Trochanteric bursitis can cause hip and thigh pain. We look at the symptoms and causes of trochanteric bursitis and how it can be treated.

The trochanteric bursa is a small fluid-filled sac which lies on the outer aspect of the hips. A bursa helps to smooth the movement between two surfaces.

The trochanteric bursa lies directly over a bony protuberance named the greater trochanter, so sometimes they are called greater trochanteric bursae. A strong band of soft tissue (the iliotibial tract) and the tendons of the gluteal muscles also lie over the hip bursae. The area of the greater trochanter is the one which we can feel directly at the top and outside of the thigh.

When this sac filled with a synovial fluid becomes inflamed and causes pain, the condition is called trochanteric bursitis. In recent years it has been found that alongside trochanteric bursitis there may be tears and inflammation to the gluteal tendons as well. For this reason, some healthcare professionals now use the term greater trochanteric pain syndrome or greater trochanteric bursitis.

Trochanteric bursitis causes pain in the outer side of the hip although the pain may also travel down through the upper thigh. The pain may also be localised on the lateral side of the hip.

If you have this condition then you may find walking difficult. The pain may be the result of an injury, although it can also be caused by repetitive movements, such as when running. People who have had hip surgery may also be prone to this type of pain.

The trochanteric bursa can become inflamed due to infection or injury. Should this happen, the inflamed bursa will put increased pressure on nearby structures and tissues, causing pain and swelling.

Normally there is a gradual onset of a hip trochanteric bursitis. This is thought to be the result from excessive friction between the greater trochanter and the gluteal tendons or the iliotibial band (a long piece of connective tissue that runs down the outside of your leg from the hip to the knee).

The following factors are the main causes behind developing excessive friction:      

  • Direct trauma to the hips and the side of the pelvis.  
  • Weak hip abductor muscles.        
  • Sudden increase in activity levels, such as taking up cycling or running.     
  • Prolonged standing while at work.    
  • High Body Mass Index (BMI).

Associated low back pain or arthritis of the lower limb can also result in weakness and fatigue to the hip muscles, which can lead to more pressure on the trochanteric bursa.

The main symptom of trochanteric bursitis is pain directly over the greater trochanteric region.

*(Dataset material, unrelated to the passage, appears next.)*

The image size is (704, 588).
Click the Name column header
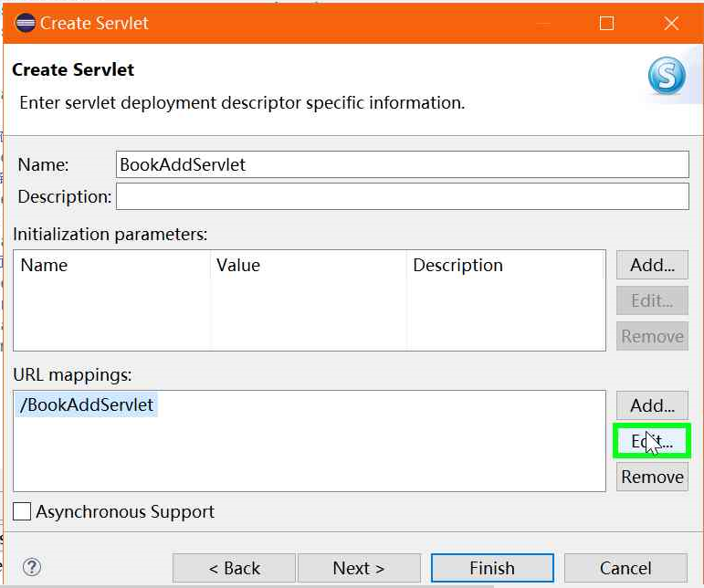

In some cases this pain radiates down the thigh to the outer aspect of the knee. In severe cases there may be an audible clunking sound when the hip is moved as the iliotibial tract rubs over the bony trochanter.

Once inflamed, pain from trochanteric bursitis may be felt during a range of static postures or activities for several reasons. The most common complaint is pain when lying directly on the painful side. However, many sufferers also feel pain when lying down with their painful side uppermost. This is due to the iliotibial tract being under tension and compressing the inflamed bursa.

Sitting for sustained periods is another common complaint for the same reason. Sitting cross-legged places the iliotibial tract under considerable tension and often significantly aggravates the pain.

Activities that aggravate trochanteric bursa symptoms may include climbing stairs or walking for unaccustomed periods of time. The repetitive forward motion of the hip and knee may cause repetitive friction of the iliotibial tract over the bursa.

Symptoms are aggravated by any posture that places direct pressure over the trochanteric region or activities that require repeated flexion and extension of the hip joint.

Although the above factors may aggravate symptoms once the bursa or tendons are inflamed, the underlying cause for trochanteric bursitis often lies in abnormal biomechanics. A correct diagnosis will require expertise during a physical examination and sometimes specialist diagnostics.

Your doctor or physiotherapist will be able to diagnose trochanteric bursitis by conducting a physical examination and by taking a history of your condition.

Although trochanteric bursitis symptoms, hip bursitis symptoms and greater trochanteric pain syndrome symptoms are very similar, an experienced consultant will be able to determine the precise cause of the pain.

Most cases of trochanteric bursitis will be resolve without the need for any invasive intervention. Symptoms will normally settle following a period of activity modification and home exercises. The use of anti-inflammatory medications will help reduce pain and swelling.

Activity modifications to reduce pain may include:        

  • Reducing the time spent walking        
  • Modifying technique for walking upstairs (in severe cases)     
  • Stopping sleeping on the painful side and placing a pillow between the knees if sleeping on the non-painful side        
  • Stopping sitting in a crossed-legged position and raising the seat

However, in persistent cases your clinician may consider a referral for a course of physical therapy. Your physical therapist will be able to help you with a list of trochanteric bursitis exercises that will reduce pain, strengthening your muscles and improve your range of motion.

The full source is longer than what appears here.